Huggett et al. [21] proposed an initial approach for examining pharmaceuticals for potential aquatic effects, which included comparing predicted plasma concentrations in fish to human therapeutic concentrations of a drug. In human and veterinary target organism assessments, plasma concentration represents the sum of many processes and thus is the measure by which internal exposure is evaluated. More information on tissue-based accumulation, metabolism, and elimination would be helpful in identifying potential pharmaceuticals for prioritized study. Tissue-based residues could be used to develop a critical tissue residue approach for supporting environmental risk assessment and management efforts and would build on approaches based on plasma concentrations [22].

Mixture interactions of PPCPs should not be ignored. In this issue Painer et al. show that environmentally relevant concentrations of antidepressant mixtures affect predator avoidance behavior of juvenile fish. Hence, future studies should not just consider toxicological interactions but should also examine environmental fate-ecotoxicity interactions. For example, Monteiro and Boxall (this issue) report data indicating that the presence of antibiotics in soils at environmentally relevant concentrations significantly decreased the degradation of naproxen.

A recently completed project in the European Union (ERAPharm) examined a model veterinary medicine (ivermectin) and a model human pharmaceutical (fluoxetine). This multidisciplinary study included expertise and numerous representatives from academia, government, and industry. Similar studies have not been performed in other geographic regions, but appear necessary to advance understanding of prospective and retrospective ecological risks posed by PPCPs in the environment. For example, the threshold of toxicological concern concept has been applied to predict toxicity thresholds of estrogen agonists [25] and may support such prioritization efforts.
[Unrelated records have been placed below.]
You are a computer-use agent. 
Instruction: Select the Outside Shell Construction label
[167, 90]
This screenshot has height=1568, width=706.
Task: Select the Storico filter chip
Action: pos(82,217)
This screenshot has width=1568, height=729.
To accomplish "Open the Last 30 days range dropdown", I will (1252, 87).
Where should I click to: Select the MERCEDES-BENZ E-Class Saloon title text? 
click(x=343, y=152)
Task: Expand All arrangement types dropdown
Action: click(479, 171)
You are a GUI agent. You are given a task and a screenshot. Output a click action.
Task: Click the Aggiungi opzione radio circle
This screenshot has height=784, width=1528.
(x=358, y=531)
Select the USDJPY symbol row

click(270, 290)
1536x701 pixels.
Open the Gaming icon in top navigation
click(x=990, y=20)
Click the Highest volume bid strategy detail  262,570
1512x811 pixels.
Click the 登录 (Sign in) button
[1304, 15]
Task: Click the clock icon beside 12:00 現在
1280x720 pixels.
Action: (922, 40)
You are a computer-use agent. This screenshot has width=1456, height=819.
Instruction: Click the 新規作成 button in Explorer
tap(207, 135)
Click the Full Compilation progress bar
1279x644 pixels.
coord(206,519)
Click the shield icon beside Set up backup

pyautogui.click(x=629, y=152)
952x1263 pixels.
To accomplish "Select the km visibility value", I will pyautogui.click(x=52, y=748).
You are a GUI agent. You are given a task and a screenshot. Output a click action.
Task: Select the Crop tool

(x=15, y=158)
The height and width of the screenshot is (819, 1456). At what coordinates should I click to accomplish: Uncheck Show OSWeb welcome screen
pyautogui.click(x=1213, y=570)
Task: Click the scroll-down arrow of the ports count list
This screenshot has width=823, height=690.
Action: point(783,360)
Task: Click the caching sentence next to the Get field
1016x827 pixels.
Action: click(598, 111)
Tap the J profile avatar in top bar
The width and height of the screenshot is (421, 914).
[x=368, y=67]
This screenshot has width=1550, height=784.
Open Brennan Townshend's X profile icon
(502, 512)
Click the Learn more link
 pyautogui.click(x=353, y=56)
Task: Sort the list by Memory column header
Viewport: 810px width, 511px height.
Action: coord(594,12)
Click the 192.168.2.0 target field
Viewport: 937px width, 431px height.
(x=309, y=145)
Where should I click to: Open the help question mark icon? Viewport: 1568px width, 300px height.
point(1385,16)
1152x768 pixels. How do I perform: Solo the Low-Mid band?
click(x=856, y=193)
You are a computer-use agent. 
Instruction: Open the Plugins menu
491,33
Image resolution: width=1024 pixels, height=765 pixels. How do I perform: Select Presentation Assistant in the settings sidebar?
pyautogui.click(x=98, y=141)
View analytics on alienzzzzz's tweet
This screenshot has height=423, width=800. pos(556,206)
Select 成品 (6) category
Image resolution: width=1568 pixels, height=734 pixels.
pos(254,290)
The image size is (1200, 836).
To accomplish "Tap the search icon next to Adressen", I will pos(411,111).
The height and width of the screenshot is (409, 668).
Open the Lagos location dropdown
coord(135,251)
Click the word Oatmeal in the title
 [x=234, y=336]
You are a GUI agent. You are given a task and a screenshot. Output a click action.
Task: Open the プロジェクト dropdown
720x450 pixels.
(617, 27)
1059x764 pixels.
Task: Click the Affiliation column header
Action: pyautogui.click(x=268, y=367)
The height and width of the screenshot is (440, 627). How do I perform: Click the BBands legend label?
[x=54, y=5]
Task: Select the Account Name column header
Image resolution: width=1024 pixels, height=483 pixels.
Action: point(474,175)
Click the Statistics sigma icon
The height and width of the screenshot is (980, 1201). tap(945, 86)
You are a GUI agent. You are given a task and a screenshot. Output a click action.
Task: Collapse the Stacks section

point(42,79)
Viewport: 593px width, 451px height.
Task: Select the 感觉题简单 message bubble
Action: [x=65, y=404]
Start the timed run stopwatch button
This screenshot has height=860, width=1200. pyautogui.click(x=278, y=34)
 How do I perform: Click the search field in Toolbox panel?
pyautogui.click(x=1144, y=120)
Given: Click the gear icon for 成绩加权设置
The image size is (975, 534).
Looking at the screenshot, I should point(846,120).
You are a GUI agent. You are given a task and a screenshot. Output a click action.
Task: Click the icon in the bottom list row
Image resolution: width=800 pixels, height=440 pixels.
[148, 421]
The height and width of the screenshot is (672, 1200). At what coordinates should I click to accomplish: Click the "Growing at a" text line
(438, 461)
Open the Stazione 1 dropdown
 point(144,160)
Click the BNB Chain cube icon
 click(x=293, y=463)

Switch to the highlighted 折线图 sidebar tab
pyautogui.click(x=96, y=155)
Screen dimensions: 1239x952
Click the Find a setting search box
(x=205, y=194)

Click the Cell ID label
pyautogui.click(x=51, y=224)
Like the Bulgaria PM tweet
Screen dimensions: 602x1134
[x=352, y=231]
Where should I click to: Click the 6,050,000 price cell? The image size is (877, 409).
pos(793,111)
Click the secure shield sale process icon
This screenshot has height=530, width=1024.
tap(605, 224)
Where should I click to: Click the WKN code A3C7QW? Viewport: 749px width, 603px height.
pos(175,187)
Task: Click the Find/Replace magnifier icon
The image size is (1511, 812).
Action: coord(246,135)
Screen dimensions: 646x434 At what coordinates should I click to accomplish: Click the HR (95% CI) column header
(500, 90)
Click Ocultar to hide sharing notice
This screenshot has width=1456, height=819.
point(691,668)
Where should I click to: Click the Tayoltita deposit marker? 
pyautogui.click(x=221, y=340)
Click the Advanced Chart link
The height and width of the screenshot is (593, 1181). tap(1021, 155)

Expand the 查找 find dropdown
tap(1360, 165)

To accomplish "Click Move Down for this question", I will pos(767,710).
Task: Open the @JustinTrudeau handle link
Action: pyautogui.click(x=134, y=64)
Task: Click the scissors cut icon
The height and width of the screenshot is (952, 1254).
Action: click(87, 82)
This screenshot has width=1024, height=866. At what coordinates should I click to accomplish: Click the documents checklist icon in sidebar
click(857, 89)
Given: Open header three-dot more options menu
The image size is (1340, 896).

Further engagement among environmental toxicologists, chemists, engineers, risk assessors, managers and communicators is required to support environmental management decisions for PPCPs based on sound scientific, risk-based information.


Fig. S1. A conceptual model for identifying pharmaceuticals and personal care products for environmental monitoring and risk management.

Found at DOI: 10.1897/09-325.S1 (57 KB PDF).